#### [What is required]
Rewrite the items below, swapping every "sidebar" for "side panel" and leaving everything else unchanged.

# start of The data

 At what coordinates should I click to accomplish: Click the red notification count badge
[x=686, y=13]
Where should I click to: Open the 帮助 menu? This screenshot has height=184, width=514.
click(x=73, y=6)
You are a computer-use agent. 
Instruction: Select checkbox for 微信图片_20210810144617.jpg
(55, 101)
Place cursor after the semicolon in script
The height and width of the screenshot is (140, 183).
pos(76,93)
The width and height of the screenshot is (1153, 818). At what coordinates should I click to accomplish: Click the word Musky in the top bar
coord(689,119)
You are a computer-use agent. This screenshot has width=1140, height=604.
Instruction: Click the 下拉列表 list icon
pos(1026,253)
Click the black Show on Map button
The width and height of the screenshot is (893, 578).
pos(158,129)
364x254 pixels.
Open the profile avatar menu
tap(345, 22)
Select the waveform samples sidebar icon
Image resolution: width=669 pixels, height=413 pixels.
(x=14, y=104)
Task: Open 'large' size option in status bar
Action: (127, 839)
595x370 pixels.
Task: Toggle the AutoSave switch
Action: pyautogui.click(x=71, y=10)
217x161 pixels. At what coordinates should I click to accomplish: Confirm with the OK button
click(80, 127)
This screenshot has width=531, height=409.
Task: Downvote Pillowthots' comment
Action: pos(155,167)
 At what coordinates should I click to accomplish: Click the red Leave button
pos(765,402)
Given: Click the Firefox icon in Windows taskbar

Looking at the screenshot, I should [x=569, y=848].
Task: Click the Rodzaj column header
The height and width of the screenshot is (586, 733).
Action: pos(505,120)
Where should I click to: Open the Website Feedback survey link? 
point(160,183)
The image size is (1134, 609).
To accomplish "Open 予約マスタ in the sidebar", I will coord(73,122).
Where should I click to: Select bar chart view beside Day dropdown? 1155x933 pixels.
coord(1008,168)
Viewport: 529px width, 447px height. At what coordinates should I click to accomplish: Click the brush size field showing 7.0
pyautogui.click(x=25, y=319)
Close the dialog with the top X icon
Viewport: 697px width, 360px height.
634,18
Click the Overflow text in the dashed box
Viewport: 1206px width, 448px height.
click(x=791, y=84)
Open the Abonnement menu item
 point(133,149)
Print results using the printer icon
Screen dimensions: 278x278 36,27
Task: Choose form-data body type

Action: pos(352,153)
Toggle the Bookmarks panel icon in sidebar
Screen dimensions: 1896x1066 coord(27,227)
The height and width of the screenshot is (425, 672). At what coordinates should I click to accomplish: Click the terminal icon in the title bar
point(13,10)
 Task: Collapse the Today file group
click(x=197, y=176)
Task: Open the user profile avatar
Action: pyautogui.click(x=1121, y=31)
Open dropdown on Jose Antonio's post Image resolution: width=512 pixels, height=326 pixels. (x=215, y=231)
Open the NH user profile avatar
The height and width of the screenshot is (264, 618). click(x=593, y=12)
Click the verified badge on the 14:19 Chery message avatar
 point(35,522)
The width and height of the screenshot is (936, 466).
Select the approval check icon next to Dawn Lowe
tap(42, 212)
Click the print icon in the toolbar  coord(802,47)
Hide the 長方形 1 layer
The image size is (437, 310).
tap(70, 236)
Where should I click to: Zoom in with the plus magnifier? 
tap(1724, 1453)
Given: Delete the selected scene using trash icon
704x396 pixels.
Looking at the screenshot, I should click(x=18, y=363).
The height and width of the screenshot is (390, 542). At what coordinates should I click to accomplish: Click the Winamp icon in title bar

# end of The data

#### [Solution to this exercise]
 At what coordinates should I click to accomplish: Click the red notification count badge
[x=686, y=13]
Where should I click to: Open the 帮助 menu? This screenshot has height=184, width=514.
click(x=73, y=6)
You are a computer-use agent. 
Instruction: Select checkbox for 微信图片_20210810144617.jpg
(55, 101)
Place cursor after the semicolon in script
The height and width of the screenshot is (140, 183).
pos(76,93)
The width and height of the screenshot is (1153, 818). At what coordinates should I click to accomplish: Click the word Musky in the top bar
coord(689,119)
You are a computer-use agent. This screenshot has width=1140, height=604.
Instruction: Click the 下拉列表 list icon
pos(1026,253)
Click the black Show on Map button
The width and height of the screenshot is (893, 578).
pos(158,129)
364x254 pixels.
Open the profile avatar menu
tap(345, 22)
Select the waveform samples side panel icon
Image resolution: width=669 pixels, height=413 pixels.
(x=14, y=104)
Task: Open 'large' size option in status bar
Action: (127, 839)
595x370 pixels.
Task: Toggle the AutoSave switch
Action: pyautogui.click(x=71, y=10)
217x161 pixels. At what coordinates should I click to accomplish: Confirm with the OK button
click(80, 127)
This screenshot has width=531, height=409.
Task: Downvote Pillowthots' comment
Action: pos(155,167)
 At what coordinates should I click to accomplish: Click the red Leave button
pos(765,402)
Given: Click the Firefox icon in Windows taskbar

Looking at the screenshot, I should [x=569, y=848].
Task: Click the Rodzaj column header
The height and width of the screenshot is (586, 733).
Action: pos(505,120)
Where should I click to: Open the Website Feedback survey link? 
point(160,183)
The image size is (1134, 609).
To accomplish "Open 予約マスタ in the side panel", I will coord(73,122).
Where should I click to: Select bar chart view beside Day dropdown? 1155x933 pixels.
coord(1008,168)
Viewport: 529px width, 447px height. At what coordinates should I click to accomplish: Click the brush size field showing 7.0
pyautogui.click(x=25, y=319)
Close the dialog with the top X icon
Viewport: 697px width, 360px height.
634,18
Click the Overflow text in the dashed box
Viewport: 1206px width, 448px height.
click(x=791, y=84)
Open the Abonnement menu item
 point(133,149)
Print results using the printer icon
Screen dimensions: 278x278 36,27
Task: Choose form-data body type

Action: pos(352,153)
Toggle the Bookmarks panel icon in side panel
Screen dimensions: 1896x1066 coord(27,227)
The height and width of the screenshot is (425, 672). At what coordinates should I click to accomplish: Click the terminal icon in the title bar
point(13,10)
 Task: Collapse the Today file group
click(x=197, y=176)
Task: Open the user profile avatar
Action: pyautogui.click(x=1121, y=31)
Open dropdown on Jose Antonio's post Image resolution: width=512 pixels, height=326 pixels. (x=215, y=231)
Open the NH user profile avatar
The height and width of the screenshot is (264, 618). click(x=593, y=12)
Click the verified badge on the 14:19 Chery message avatar
 point(35,522)
The width and height of the screenshot is (936, 466).
Select the approval check icon next to Dawn Lowe
tap(42, 212)
Click the print icon in the toolbar  coord(802,47)
Hide the 長方形 1 layer
The image size is (437, 310).
tap(70, 236)
Where should I click to: Zoom in with the plus magnifier? 
tap(1724, 1453)
Given: Delete the selected scene using trash icon
704x396 pixels.
Looking at the screenshot, I should click(x=18, y=363).
The height and width of the screenshot is (390, 542). At what coordinates should I click to accomplish: Click the Winamp icon in title bar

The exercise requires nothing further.